Problems to work on:
A. In the commentary on the mustard seed and leaven parables, who speaks the line "Peace, count the clock"?
B. Carry on the commentary on the mustard seed and leaven parables, starting right after its final sentence.

Small Seeds and a Little Leaven

Matthew 13:31-35

“He presented another parable to them, saying, ‘The kingdom of heaven is like a mustard seed, which a man took and sowed in his field; and this is smaller than all other seeds; but when it is full grown, it is larger than the garden plants, and becomes a tree, so that THE BIRDS OF THE AIR come and NEST IN ITS BRANCHES.’ He spoke another parable to them, ‘The kingdom of heaven is like leaven, which a woman took, and hid in three pecks of meal, until it was all leavened.’ All these things Jesus spoke to the multitudes in parables, and He did not speak to them without a parable, so that what was spoken through the prophet might be fulfilled, saying, ‘I WILL OPEN MY MOUTH IN PARABLES; I WILL UTTER THINGS HIDDEN SINCE THE FOUNDATION OF THE WORLD.’”

The kingdom of heaven starts small but it grows. That was easy. It is actually that easy but there are some interesting things to consider in this context. There are also some horrible criticisms of this passage. Let’s start with the most obvious criticism and dispel any myths about the intelligence of Jesus.

No, the mustard seed is not the absolute smallest of any seed. Many a skeptic are quick to point out that Jesus makes a false claim in this parable. Problem: it’s a parable. When one of these skeptics reads a sonnet of Shakespeare’s or notices one of his many anachronisms they cry, “brilliant!” “Peace, count the clock,” is uttered by Brutus in Julius Caesar. This particular play takes place near to the time of Jesus but was written some 1600 years later. The clock had not been invented in the time of Julius Caesar but had been, quite obviously, by the time of Shakespeare. No one questions Shakespeare’s​ intelligence or his​ use of literary devices, yet they question Jesus and his use of them. Another problem: they don’t believe–of course they are going to question Jesus. Nevertheless, their questions and conclusions are fueled by christians who take everything Jesus says to literal extremes. Jesus is the Lord and he cannot contradict or lie. Again, problem: the mustard seed is not the smallest of seeds and just as Shakespeare knew that Brutus had no clock, Jesus knows that the mustard seed is not the smallest of seeds, literally. He has the liberty to speak in this manner because he is using a literary device, two actually. The first being that he’s teaching in parables and the second is hyperbole. The mustard seed is very small and becomes a fairly large plant. The focus is not on the smallest of seeds nor on a plant that is big but not huge. The focus is on the very small seed becoming much larger–it’s just that simple.

Dataset:

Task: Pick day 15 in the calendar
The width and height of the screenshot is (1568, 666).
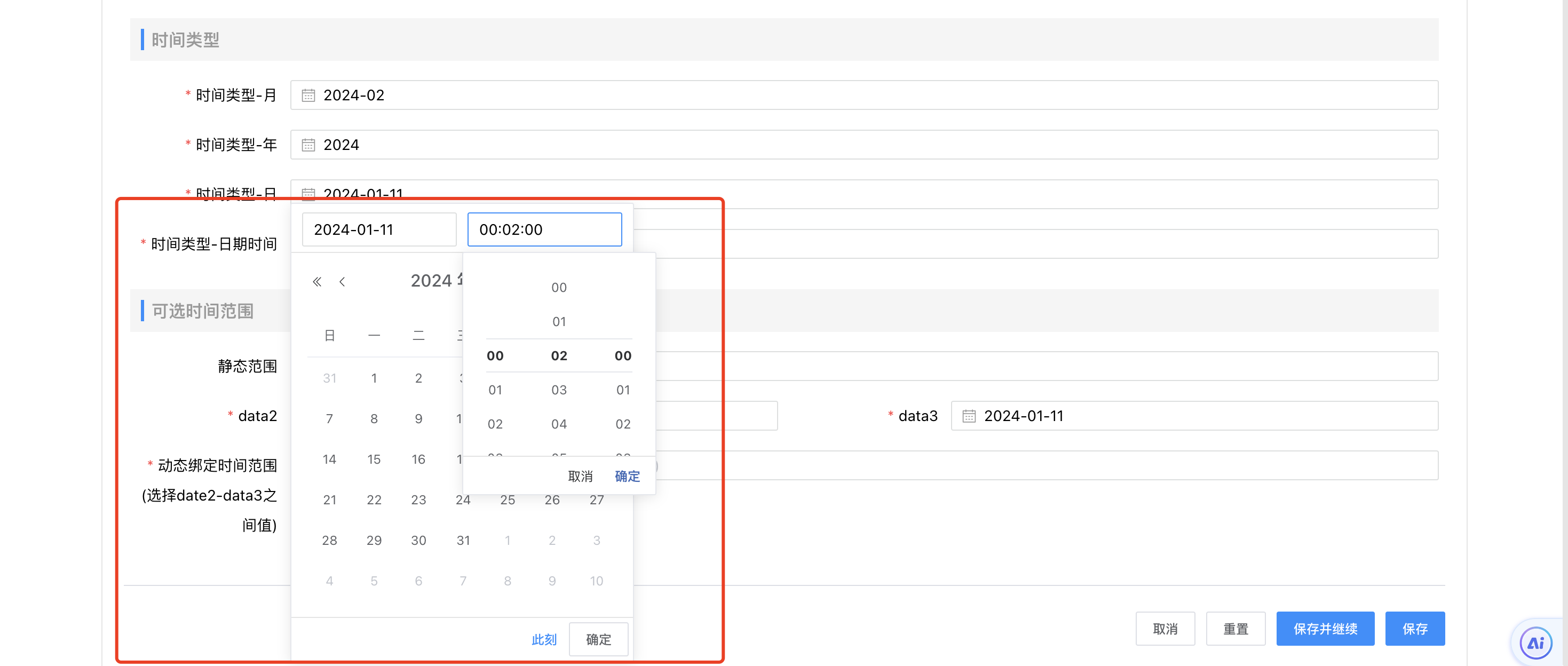Action: (x=374, y=459)
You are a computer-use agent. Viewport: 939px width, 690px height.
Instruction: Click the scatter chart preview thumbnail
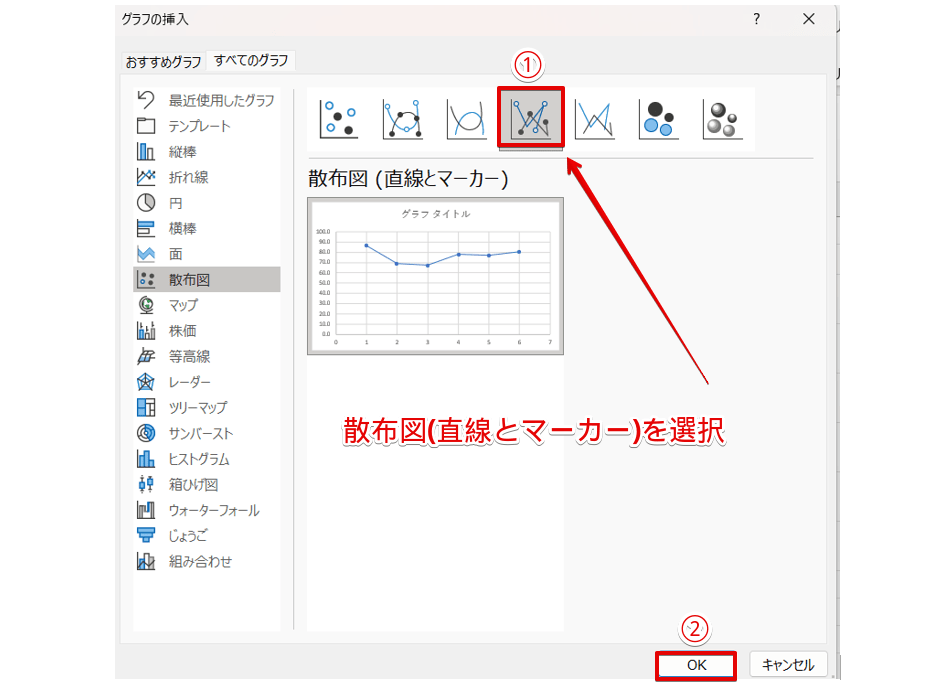[x=436, y=276]
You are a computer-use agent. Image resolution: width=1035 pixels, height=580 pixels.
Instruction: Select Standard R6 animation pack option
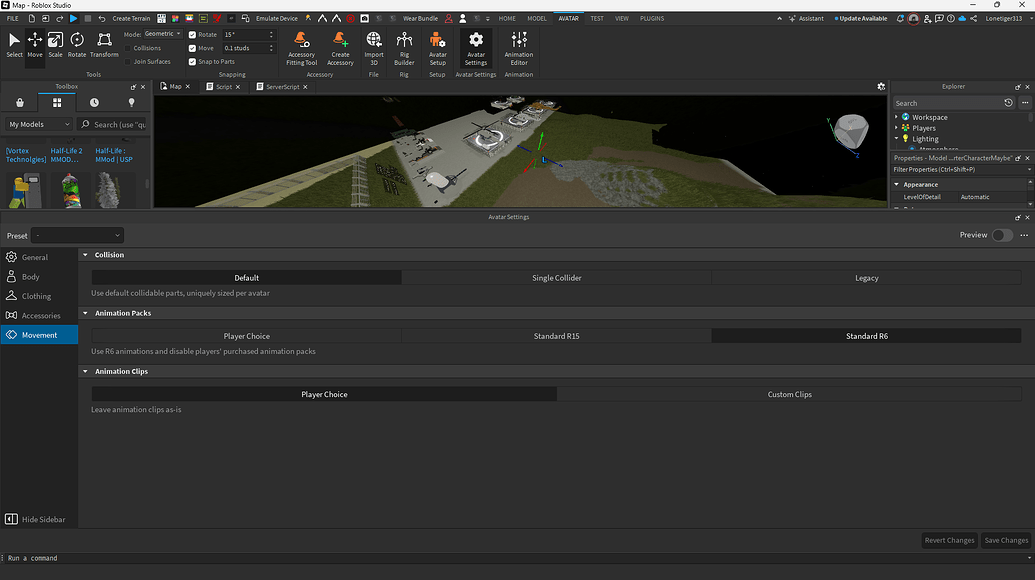pyautogui.click(x=866, y=336)
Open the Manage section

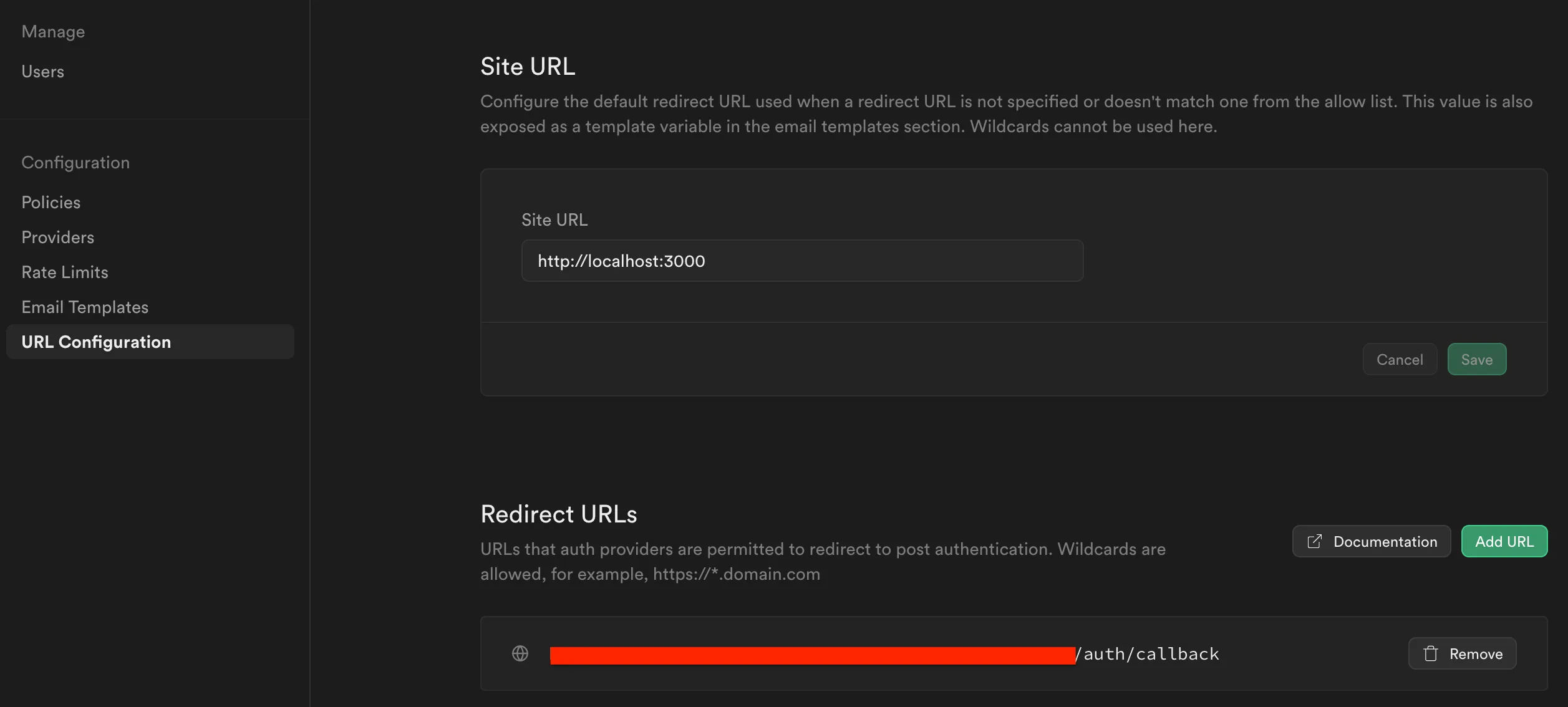[53, 31]
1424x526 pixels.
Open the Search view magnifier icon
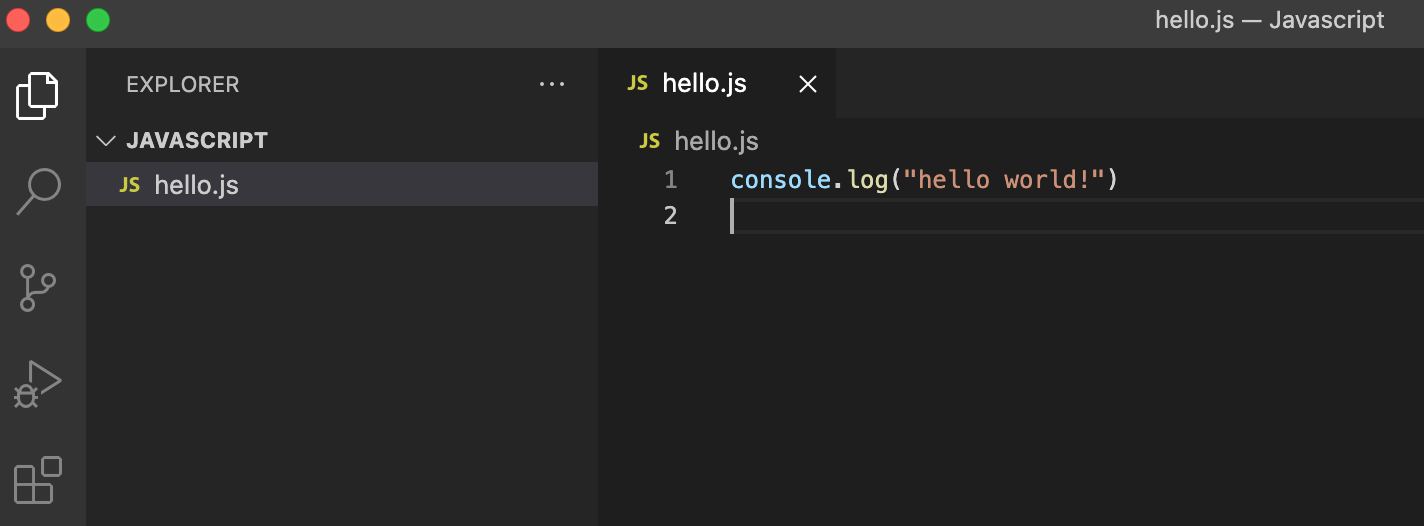[39, 192]
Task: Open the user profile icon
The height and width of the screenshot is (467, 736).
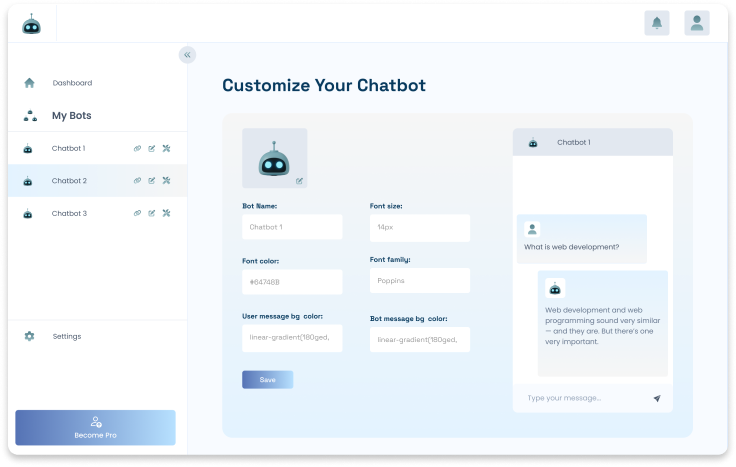Action: pyautogui.click(x=697, y=23)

Answers to the tasks:
A. Brutus, in Shakespeare's Julius Caesar.

B.
Now that we have cleared that up, let’s zoom in on the interesting aspects of these puny parables. Once again I have used the NASB translation in order that we may see the Old Testament tutor quoted, notice: “The kingdom of heaven is like a mustard seed, which a man took and sowed in his field; and this is smaller than all other seeds; but when it is full grown, it is larger than the garden plants, and becomes a tree, so that THE BIRDS OF THE AIR come and NEST IN ITS BRANCHES.” Problem, the quotes “the birds of the air” and, “nest in its branches,” are found multiple times in our Old Testament tutor. Psalms, Daniel and a at least a couple of times in Ezekiel contain these quotes. But the common theme in every passage is that of refuge. In today’s verbiage, we’d probably say, “safe space.”

Therefore, the kingdom of heaven starts very small but grows into a safe space for sinners. A very small seed sprouts and grows and becomes a nesting place for birds. What other seed has such possibility? A carrot seed is tiny but not many carrots grow large enough to nest birds in. The context is quite clear, Jesus was not making the absolute statement that the mustard seed is the smallest, but is speaking proverbially in parable, that a very small starting seed, grows exponentially into a safe​ haven for birds.

Now we see leaven, which to the literally legalistic and dogmatic person, will create a problem; because leaven is evil in the Bible. Jesus frequently makes mention of the leaven of the Pharisees. Paul admonishes the Corinthians to remove the leaven from their midst–a little leaven will affect the whole lump of dough. But as with sheep, seeds and salt, we must apply the CAGED method to properly read scripture. Context is King, and the author’s aspiration to his audience is apex, genre is general–we are reading a parable. Examples enlighten and we have seen a few examples but when we Divide rightly the word, we will see the reason to use expository exegesis of examples. The examples must relate to the context–an example: “don’t count your chickens before they have hatched” is a popular phrase in America, meaning; they aren’t chickens yet. Another idiom in America is, “the chickens have come home to roost.” Both mention chickens but have nothing to do with each other and don’t even have much to do with chickens. We consider the context here–we do not do topical research to link leaven with leaven. We link what is said about leaven to what is said about leaven. Leaven, whether good or evil, based on the context, rises the dough, it increases and expands until the smallest piece of dough has risen to the perfect size.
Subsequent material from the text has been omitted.